3. In the present batch of appeals, all the five appellants have approached this Court with the selfsame grievance that they were holders of degree in Ayurveda and were appointed as Lecturers in between the period from 14th March, 1978 to 10th May, 1979 in the respective private Ayurvedic Colleges and by passage of time, they were promoted as Reader/Professor. Admittedly, their appointment as a Lecturer was much prior to 25th March, 1984.
4. The State of Bihar in exercise of its legislative power enacted the Act called “The Bihar Private Medical (Indian System of Medicine) College (Taking over) Act, 1985” (hereinafter referred to as the “Act 1985”) for taking over of Private Medical (Indian System of Medicine) Colleges of the State of Bihar, which received assent on 07th August, 1985 and published in Bihar Gazette, Extraordinary No.687, dated 04th December, 1985.

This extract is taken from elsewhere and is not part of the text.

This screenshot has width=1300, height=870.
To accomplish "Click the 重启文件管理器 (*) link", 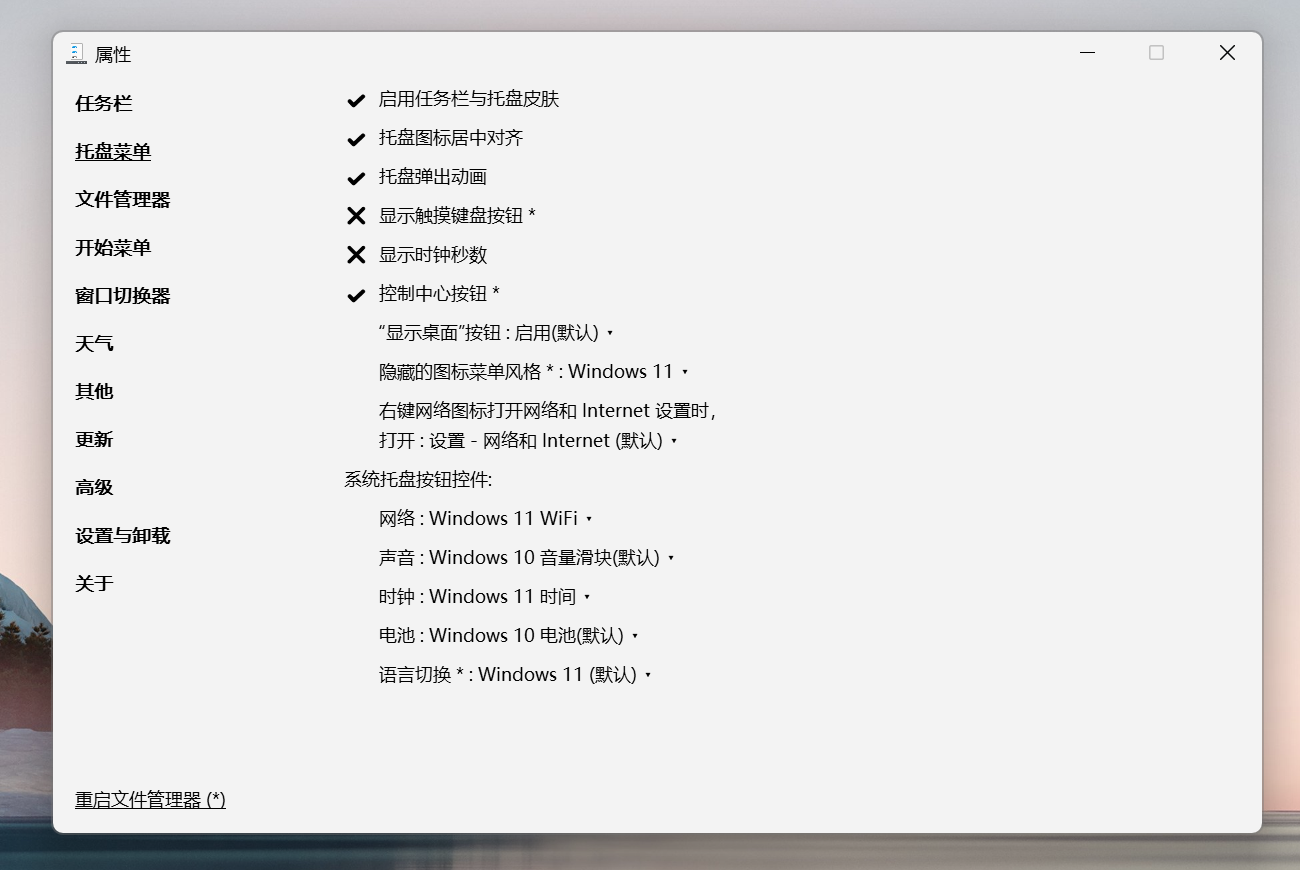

5. The State Government in exercise of its power under Section 3 of the Act 1985 took over the management of Sri Dhanwantri Ayurved College, Buxar Post Ahirauli, District Bhojpur and the hospitals attached to it w.e.f. 01st June, 1986 on certain terms and conditions in terms of the notification dated 09th December, 1986.
6. The State Government thereafter constituted a Screening Committee vide its notification dated 09th October, 1990 to submit its report to the State Government. The Screening Committee constituted, after scrutiny of records of the individual teachers submitted its report, which was published in the Bihar Gazette on 15th January, 1992 and in terms of the recommendation made by the Screening Committee, the State Government took a decision to absorb the services of 103 teaching and nonteaching employees, including the present appellants vide order dated 24th November, 1992.
7. It reveals from the record that the teaching/nonteaching employees who were dissatisfied with the recommendation made by the Screening Committee report dated 15th January, 1992 challenged the recommendation by filing of various writ petitions before the High Court under Article 226 of the Constitution and while deciding the batch of writ petitions, the High Court directed that a fresh Screening Committee be constituted by the State Government consisting of Secretary cum Health Commissioner, Department of Health and one more IAS officer holding a responsible post under different department of State Government and also any member of Central Council of Indigenous Medicine (CCIM) and this Committee was directed to examine the cases of the employees of the college as on the cutoff date, i.e. 01st June, 1986 and to submit a report to the State Government.
8. Although at one stage, the grievance was raised by the other set of employees who were aggrieved by the directions of the High Court in constituting a fresh Screening Committee but finally the second Screening Committee constituted by the Government pursuant to the judgment of the High Court dated 12th May, 1995 submitted its report dated 18th June, 1999 and in terms of the recommendation of the second Screening Committee report dated 18th June, 1999, the State Government accepted the recommendations and absorbed 23 teaching employees out of 84 and no nonteaching employee out of 167 was considered fit for absorption.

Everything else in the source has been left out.